Well aware of the scene she was making, Shy marched past the other diners until she stood, quivering and red-faced with indignant rage and a heart twice-broken, in front of Thisbe and Gran. Both of them at least had the decency to look shocked and embarrassed.

“Shy!” Thisbe’s eyes were wide. Was that panic that Shy saw? Guilt? She decided it didn’t matter.

“Ah, Shiloh! What a pleasant surprise,” Gran stammered. “Are you eating alone? Let’s see if we can get a third seat for our table.”

“Both of you, shut it,” Shy snapped. “I can’t believe I fell for your act twice, Thisbe! Do you know what I’m even doing in town right now? I came here to find you, to see if you wanted to join me for a late meal at this very restaurant. To see if we could maybe smooth things over and sort out what happened. And yeah, it’s really late, so the chances of you having not eaten already were pretty slim and that’s on me. But to find you here with him? The town jagoff?”

She jabbed a finger in Gran’s direction and heard several stifled giggles from nearby tables.

“Shiloh, you are making a spectacle out of yourself,” Gran hissed. “Are you on something?”

“You don’t want to engage with me right now, Haver! I’ve got some pretty interesting security footage from the ranch that would make for a good public spectacle, though. And I assure you that you and I will have a chat about that footage soon enough.”

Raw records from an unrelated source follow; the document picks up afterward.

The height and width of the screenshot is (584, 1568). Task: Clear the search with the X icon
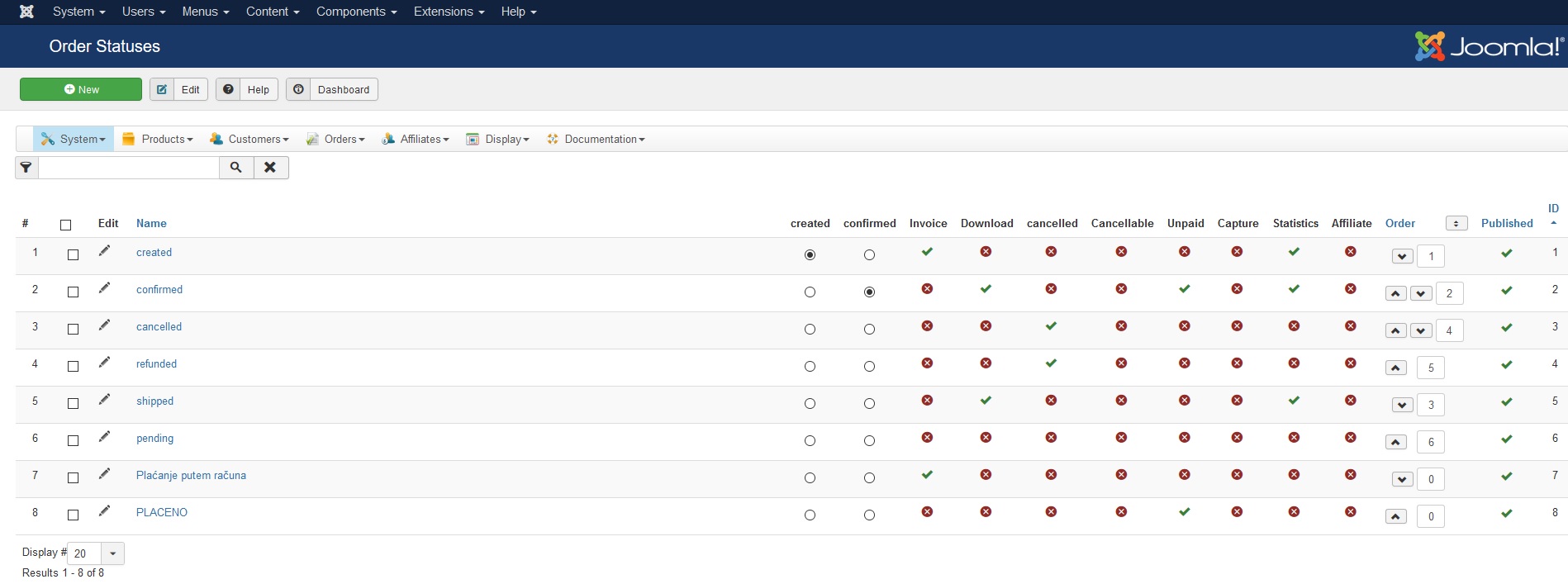coord(270,168)
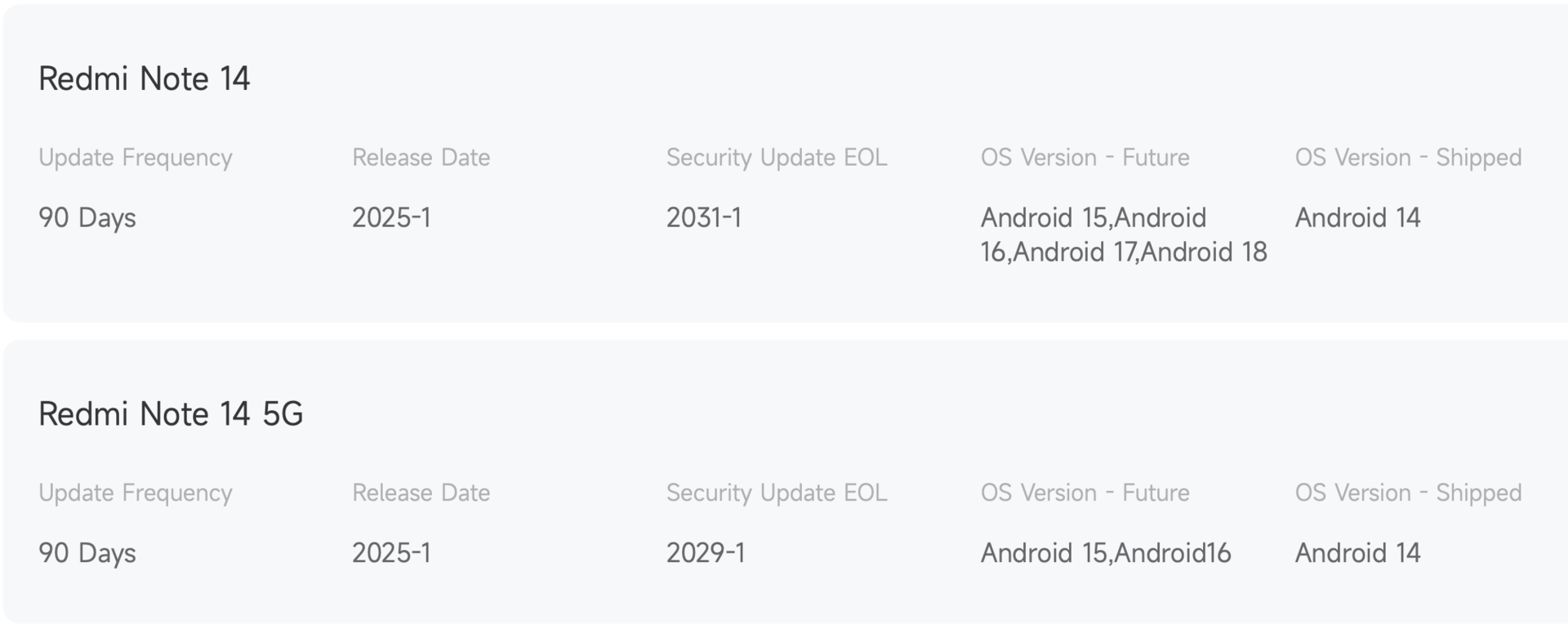Click 2025-1 release date in the first device card

pos(391,218)
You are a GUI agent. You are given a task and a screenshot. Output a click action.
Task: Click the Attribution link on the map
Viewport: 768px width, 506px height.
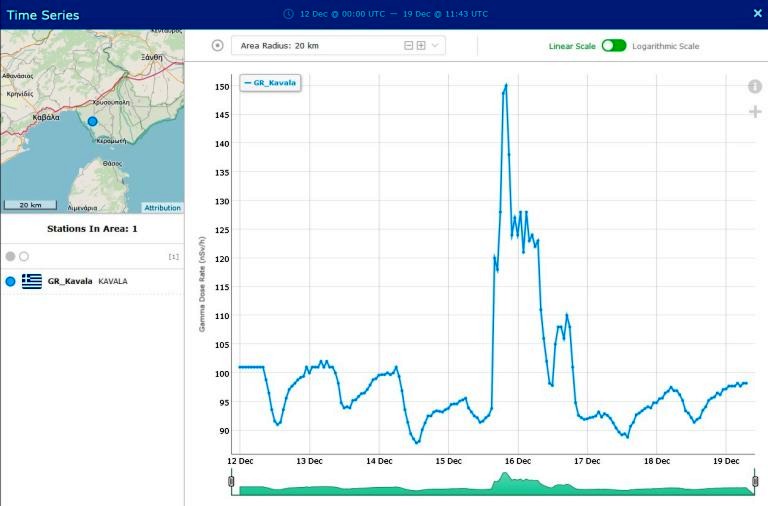pos(162,208)
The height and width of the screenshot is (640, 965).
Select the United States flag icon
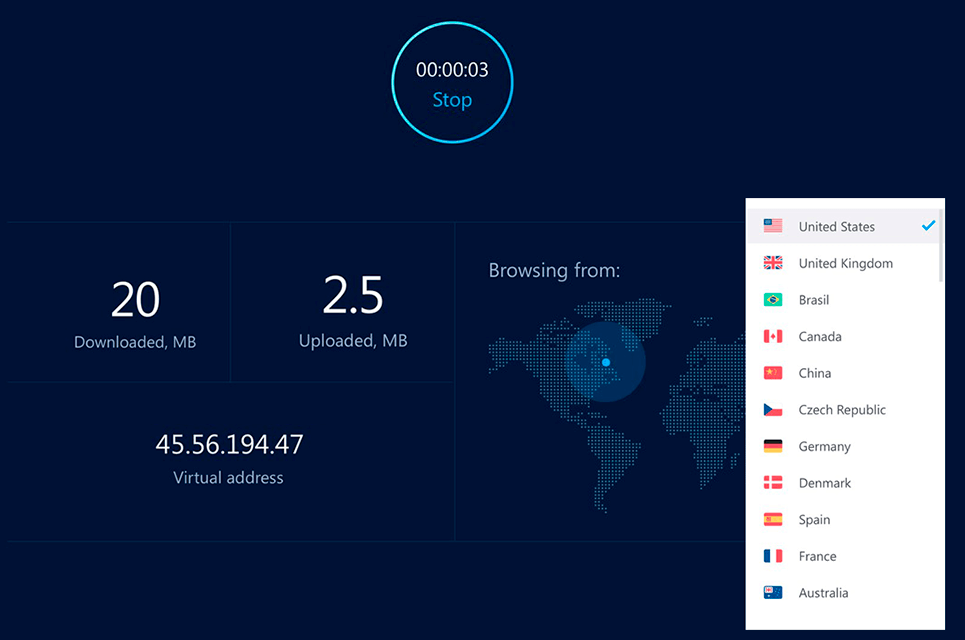pyautogui.click(x=773, y=225)
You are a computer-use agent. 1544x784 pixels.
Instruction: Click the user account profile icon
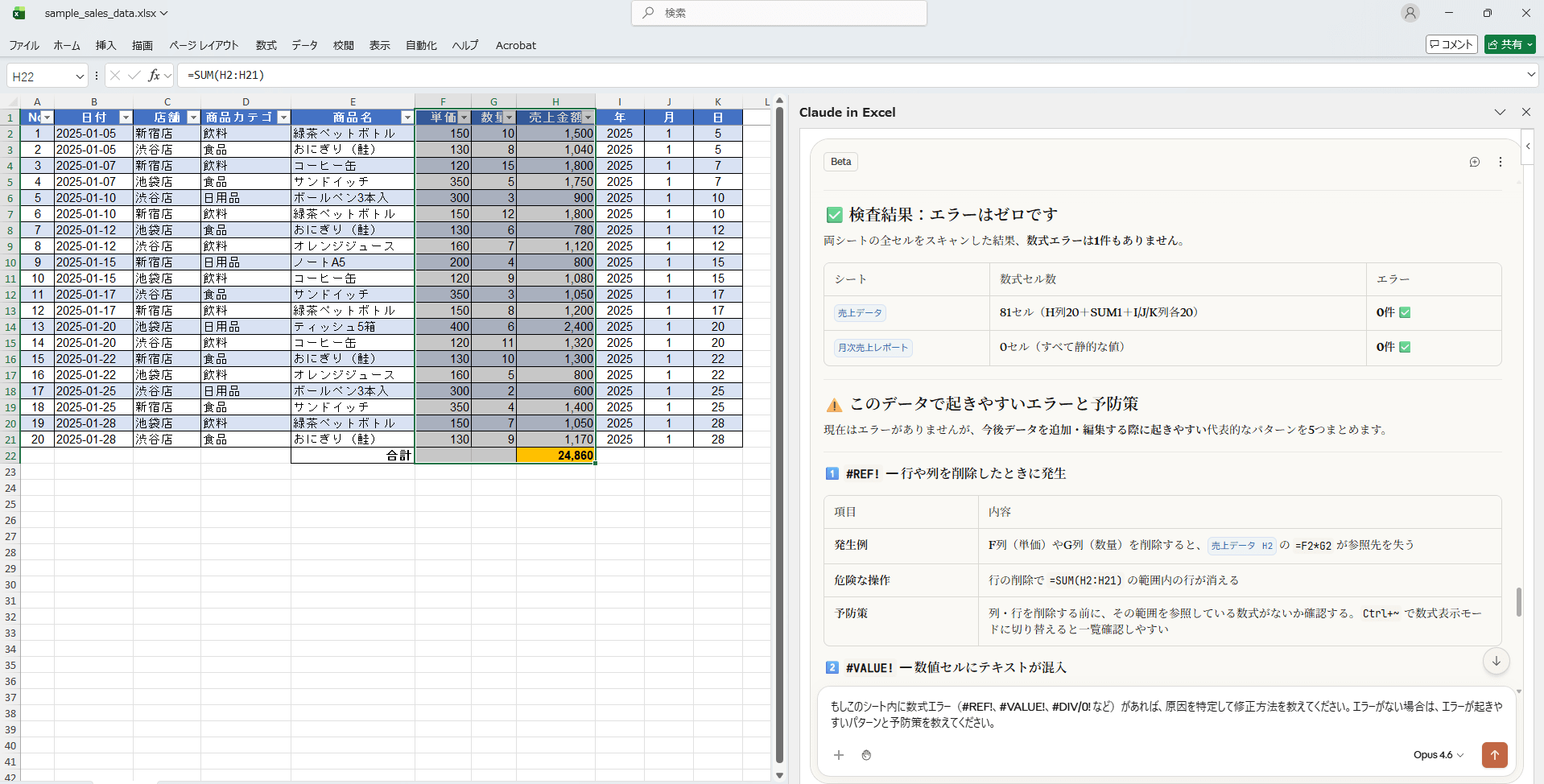1410,13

Gran went pale at that and swallowed hard but doubled down on his bluster.

“Has anyone called the authorities yet?” He asked the now-enthralled restaurant. “Can someone do so? Ms. Kerridan is clearly suffering some kind of stress-induced—”

“Oh fuck you, Gran, and fuck your condescending shield of civility!” Shy turned back to Thisbe. “Here. Here’s all your goddamned shit.”

She hauled Thisbe’s suitcase up off the ground and tossed it unceremoniously on the table, directly into the cheeseboard. The impact upset a wine glass, which crashed to the ground and had the effect of waking the restaurant up from the spell of drama Shy had cast. Startled exclamations and murmurs spread through the room. Shy felt two burly pairs of arms pulling her towards the exit.

“That’s enough, Shy, get out of here.” The host glared daggers at her as a cleaning droid whirred past to sweep the shards of glass off the floor.

“I was on my fucking way out anyway. Have a nice life, Thisbe. I hope you whatever you’re getting out of this is worth… that.” Shy gestured to Gran, who wore an expression as though he had swallowed some of those glass shards, then stormed back out to the street without another word.

Shy walked past her truck and kept on walking. She wasn’t in the mood to drive. She needed to move her body, to physically feel her heart pumping, feel her skin heat in response to the exertion.

With each step, however, she felt incrementally more like a complete asshole. She had been working on a supplier contract with Ivy Crown before the troubles on the ranch started up. After the scene she just caused, she couldn’t imagine that was still even a remote possibility. And for what? To cry angrily at Thisbe? To tell Gran to fuck off? That had felt good, at least.

“Why am I like this?” Shy asked the stars overhead.